Press Attention With Weak ICP Overlap Barely Converts — Don't Confuse Eyeballs With Buyers
Weather Up was covered by TechCrunch, 9to5Mac, MacRumors, and others — meaningful press by any indie standard. But David estimated the actual overlap between people who read those outlets, cared about weather apps, did not already have a preferred one, and were willing to pay $40 was tiny. For most consumer apps, press is a low-conversion channel unless the ICP and readership align tightly.
“things really dropped off the map like apple stopped featuring the app because it hadn't been updated in a while we stopped getting any kind of bumps from these new updates... downloads were at low double digits a day like 15 downloads a day.”
Not Shipping Is Compounding Harm — Stale Apps Fall Out of Features and Lose Organic Momentum
Between 2019 and Weather Up 3.0, David withheld updates for four years while working toward the big launch.

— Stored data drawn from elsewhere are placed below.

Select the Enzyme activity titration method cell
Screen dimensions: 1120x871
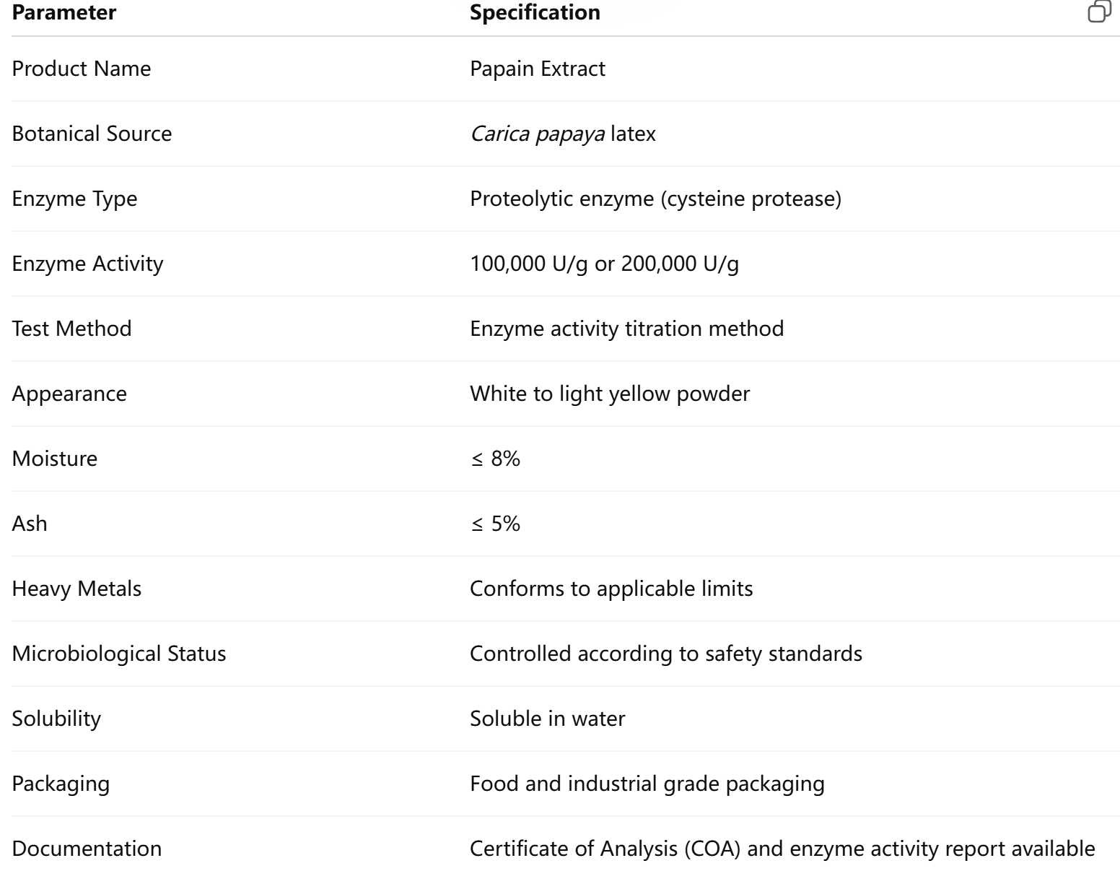[x=626, y=329]
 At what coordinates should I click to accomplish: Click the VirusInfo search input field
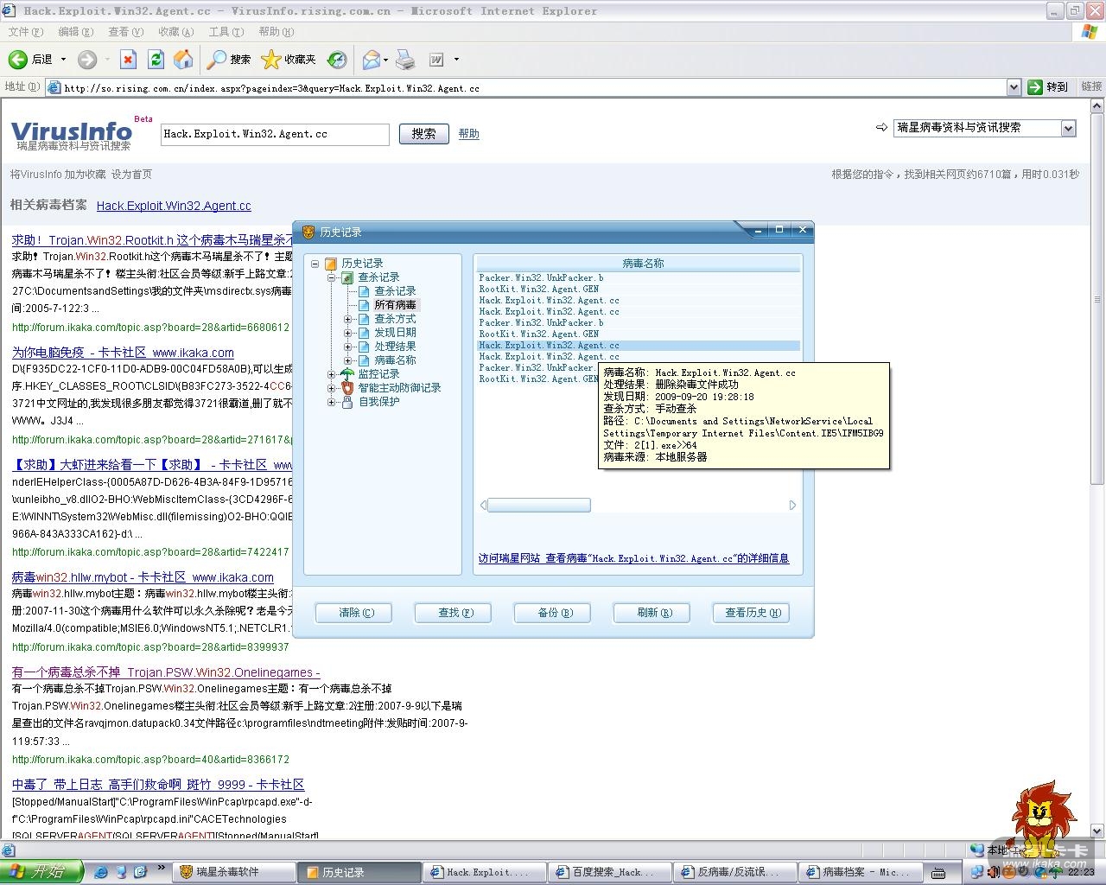click(275, 134)
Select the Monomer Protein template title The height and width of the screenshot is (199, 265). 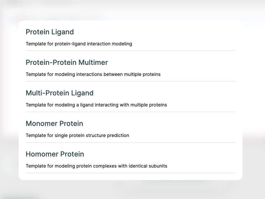pos(54,124)
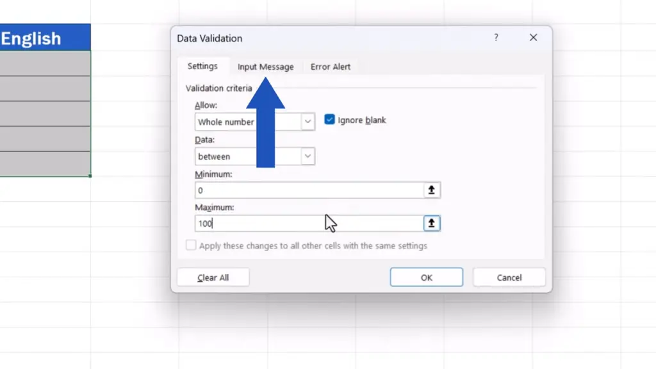The height and width of the screenshot is (369, 656).
Task: Check Apply these changes to all other cells
Action: tap(191, 245)
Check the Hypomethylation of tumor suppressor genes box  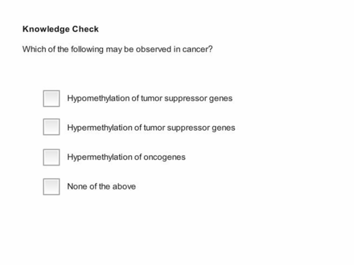[52, 98]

The compounding cost was invisible until it was not: Apple editorial stopped featuring the app, organic discovery dried up, revenue fell below costs, and he was personally funding the deficit. Each month of non-shipping is not neutral — it is actively losing ground in editorial algorithms, press relationships, and user momentum.
“I didn't even have to talk to Brock to launch that second experiment I changed the price on App Store Connect I already had two SKUs and I set it all up in Revenue cat to run this subsequent experiment without touching code without updating the app.”
Run Paywall Experiments Without a Developer by Using Backend-Driven Paywall Tools
David is a non-technical founder who works with a developer partner. The old workflow for A/B testing a paywall meant involving the developer for every variant — days of work. By using a backend-driven paywall, he could change pricing, pre-selected plans, and run scheduled experiments entirely from the dashboard — no code change, no App Store update required. For any founder without a full-time developer, this unblocks a critical growth lever.